Testemunho de Mário Barroso
“Mário Soares, o “tio” da tia Jujinha”
Era dela que eu gostava. Por ser bonita, terna, sensível. Por ser irmã da minha mãe, filha da avó Maria. Porque eu lhe adorava a voz, a elegância, a coragem. Porque nos ensaiava para as festas do Colégio. E, sobretudo, porque era a Mãe da Isabel e do João com quem nós brincávamos e de quem gostava talvez ainda mais do que dela.
Do Pai deles nem sei se gostava.
E o avô? Um herói ou qualquer coisa parecida. Um velho magnífico, bonito, grande e aterrador, culto, imponente. E, se não era rico, parecia. Tinha carro, chauffeur e, quando calhava, levava-nos a passear com os netos.
O pai deles, nunca.
Esse, quando aparecia, não tinha pachorra para nos aturar. Era assim uma espécie de avô deles mas em menos tudo. Para a família mais velha, gente já perto dos trinta como os meus pais ou os outros tios, era evidente que o Mário já impunha respeito e admiração. A mim também, mas isso era irritante porque nos impedia de fazer o que queríamos.

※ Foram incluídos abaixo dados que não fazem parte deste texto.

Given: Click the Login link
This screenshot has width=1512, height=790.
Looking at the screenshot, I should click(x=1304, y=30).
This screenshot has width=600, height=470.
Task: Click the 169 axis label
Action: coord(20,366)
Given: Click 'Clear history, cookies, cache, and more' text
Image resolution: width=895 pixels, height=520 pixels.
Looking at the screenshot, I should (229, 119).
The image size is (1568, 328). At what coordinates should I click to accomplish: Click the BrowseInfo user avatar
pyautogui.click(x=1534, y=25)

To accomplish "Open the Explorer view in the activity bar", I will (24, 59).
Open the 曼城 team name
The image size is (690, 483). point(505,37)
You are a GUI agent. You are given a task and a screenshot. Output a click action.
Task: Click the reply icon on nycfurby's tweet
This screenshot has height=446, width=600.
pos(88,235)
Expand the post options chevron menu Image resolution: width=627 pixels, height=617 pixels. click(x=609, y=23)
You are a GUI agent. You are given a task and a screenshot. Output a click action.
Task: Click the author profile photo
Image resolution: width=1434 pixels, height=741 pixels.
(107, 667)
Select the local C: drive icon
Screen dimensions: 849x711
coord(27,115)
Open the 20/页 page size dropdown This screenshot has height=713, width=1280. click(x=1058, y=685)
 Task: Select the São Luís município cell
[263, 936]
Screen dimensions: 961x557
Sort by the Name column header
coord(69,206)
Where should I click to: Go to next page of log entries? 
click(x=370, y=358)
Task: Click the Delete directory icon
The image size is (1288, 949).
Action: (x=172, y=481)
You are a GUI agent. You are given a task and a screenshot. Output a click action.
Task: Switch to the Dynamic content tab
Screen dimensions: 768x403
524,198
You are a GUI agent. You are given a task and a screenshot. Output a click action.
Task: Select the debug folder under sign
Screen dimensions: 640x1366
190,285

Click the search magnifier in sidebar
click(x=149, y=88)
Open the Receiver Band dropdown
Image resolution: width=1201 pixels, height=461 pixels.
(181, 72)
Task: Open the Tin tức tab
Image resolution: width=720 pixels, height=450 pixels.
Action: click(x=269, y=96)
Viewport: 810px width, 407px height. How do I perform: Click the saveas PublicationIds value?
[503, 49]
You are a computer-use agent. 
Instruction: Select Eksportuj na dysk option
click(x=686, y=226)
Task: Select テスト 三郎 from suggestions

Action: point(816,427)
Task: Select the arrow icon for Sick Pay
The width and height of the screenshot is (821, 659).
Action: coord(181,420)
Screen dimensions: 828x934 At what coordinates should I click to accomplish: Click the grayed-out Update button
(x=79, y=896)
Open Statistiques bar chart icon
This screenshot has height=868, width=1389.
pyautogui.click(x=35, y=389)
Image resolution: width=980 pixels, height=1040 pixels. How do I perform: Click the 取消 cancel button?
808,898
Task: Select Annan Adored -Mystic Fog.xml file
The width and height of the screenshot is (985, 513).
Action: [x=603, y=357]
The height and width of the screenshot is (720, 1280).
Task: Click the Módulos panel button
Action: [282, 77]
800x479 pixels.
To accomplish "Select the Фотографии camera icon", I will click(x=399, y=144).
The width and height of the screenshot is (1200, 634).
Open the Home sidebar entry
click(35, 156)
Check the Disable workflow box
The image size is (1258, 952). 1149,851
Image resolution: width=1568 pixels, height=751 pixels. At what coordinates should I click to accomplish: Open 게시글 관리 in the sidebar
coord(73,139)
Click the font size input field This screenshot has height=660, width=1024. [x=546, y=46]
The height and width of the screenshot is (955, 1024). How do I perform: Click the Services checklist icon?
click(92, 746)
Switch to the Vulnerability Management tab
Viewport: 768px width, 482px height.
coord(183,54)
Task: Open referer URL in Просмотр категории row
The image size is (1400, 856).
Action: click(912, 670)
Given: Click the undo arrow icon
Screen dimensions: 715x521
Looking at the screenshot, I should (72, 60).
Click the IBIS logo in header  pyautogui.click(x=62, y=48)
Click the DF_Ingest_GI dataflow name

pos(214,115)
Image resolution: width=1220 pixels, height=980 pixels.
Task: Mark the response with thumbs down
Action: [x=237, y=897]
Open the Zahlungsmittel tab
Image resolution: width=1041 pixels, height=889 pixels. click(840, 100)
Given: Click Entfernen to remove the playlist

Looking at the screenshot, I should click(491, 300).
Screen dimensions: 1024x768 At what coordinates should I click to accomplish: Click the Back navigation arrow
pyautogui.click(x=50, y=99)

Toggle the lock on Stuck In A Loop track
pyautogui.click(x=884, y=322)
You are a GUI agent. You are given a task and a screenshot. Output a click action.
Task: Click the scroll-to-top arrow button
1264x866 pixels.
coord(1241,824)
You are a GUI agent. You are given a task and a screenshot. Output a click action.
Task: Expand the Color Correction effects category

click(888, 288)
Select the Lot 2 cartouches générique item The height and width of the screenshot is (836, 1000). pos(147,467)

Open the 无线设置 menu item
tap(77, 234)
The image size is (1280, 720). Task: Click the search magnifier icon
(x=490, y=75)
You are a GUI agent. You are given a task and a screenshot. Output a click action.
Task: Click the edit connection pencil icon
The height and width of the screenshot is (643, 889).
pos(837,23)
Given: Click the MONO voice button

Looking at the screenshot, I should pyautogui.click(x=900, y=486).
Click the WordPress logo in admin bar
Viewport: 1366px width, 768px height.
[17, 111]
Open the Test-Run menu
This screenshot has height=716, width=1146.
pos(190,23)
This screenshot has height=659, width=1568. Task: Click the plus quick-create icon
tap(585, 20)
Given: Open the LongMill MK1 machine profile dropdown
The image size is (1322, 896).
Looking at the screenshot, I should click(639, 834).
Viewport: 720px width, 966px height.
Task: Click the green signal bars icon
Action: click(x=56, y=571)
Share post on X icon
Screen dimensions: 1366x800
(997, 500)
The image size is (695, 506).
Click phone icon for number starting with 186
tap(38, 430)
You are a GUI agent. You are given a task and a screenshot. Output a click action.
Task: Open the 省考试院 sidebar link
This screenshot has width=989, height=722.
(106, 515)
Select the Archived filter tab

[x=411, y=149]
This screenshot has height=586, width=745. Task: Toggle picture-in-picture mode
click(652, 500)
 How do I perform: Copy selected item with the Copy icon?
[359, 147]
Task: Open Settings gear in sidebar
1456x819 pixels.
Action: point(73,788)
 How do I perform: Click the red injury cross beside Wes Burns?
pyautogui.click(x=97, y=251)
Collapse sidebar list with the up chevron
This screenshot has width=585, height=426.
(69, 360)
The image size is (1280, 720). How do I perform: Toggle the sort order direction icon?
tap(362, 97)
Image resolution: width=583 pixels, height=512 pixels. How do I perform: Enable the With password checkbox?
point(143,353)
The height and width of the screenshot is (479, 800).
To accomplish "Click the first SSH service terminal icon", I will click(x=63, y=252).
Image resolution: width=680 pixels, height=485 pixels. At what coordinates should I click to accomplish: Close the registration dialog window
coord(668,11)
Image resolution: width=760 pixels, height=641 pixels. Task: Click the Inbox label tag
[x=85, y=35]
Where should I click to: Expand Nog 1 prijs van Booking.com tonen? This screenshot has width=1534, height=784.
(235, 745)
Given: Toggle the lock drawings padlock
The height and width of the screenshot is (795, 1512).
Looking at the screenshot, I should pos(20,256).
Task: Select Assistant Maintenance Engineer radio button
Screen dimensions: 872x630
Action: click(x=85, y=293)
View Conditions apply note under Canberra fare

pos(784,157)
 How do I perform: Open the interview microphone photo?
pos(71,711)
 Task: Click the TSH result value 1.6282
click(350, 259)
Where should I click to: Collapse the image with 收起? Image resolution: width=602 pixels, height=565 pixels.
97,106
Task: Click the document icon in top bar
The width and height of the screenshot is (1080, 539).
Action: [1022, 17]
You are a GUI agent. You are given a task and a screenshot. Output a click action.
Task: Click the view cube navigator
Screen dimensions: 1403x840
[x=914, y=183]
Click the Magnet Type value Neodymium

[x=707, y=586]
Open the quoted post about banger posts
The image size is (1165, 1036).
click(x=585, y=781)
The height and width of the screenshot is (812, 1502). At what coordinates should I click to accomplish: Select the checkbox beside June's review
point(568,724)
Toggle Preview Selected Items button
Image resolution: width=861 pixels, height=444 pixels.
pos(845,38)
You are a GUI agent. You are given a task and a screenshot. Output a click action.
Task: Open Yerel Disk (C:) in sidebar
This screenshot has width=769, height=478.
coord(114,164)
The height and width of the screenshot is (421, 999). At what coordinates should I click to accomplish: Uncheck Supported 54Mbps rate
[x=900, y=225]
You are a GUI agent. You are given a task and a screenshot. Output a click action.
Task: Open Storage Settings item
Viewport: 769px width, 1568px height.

Quando nasci, estava ele preso na PIDE, a minha madrinha e tia Maria de Jesus batizou-me com o seu nome, Mário Alberto, de que hoje muito me orgulho,
Já adolescente admirava-o, como à minha tia, pela elegância, a coragem, o humor. Mas não me identificava politicamente, o que aliás ele nunca me criticou nem o incomodou.
Mais tarde, durante o seu exílio em França, tinha eu um pouco mais de vinte anos, aprendi a conhecê-lo. E, pouco a pouco, o tio transformou-se em amigo.
Penso que ele acabou por gostar de mim. Eu sei que acabei por gostar dele. Muito. Quase tanto como da minha tia.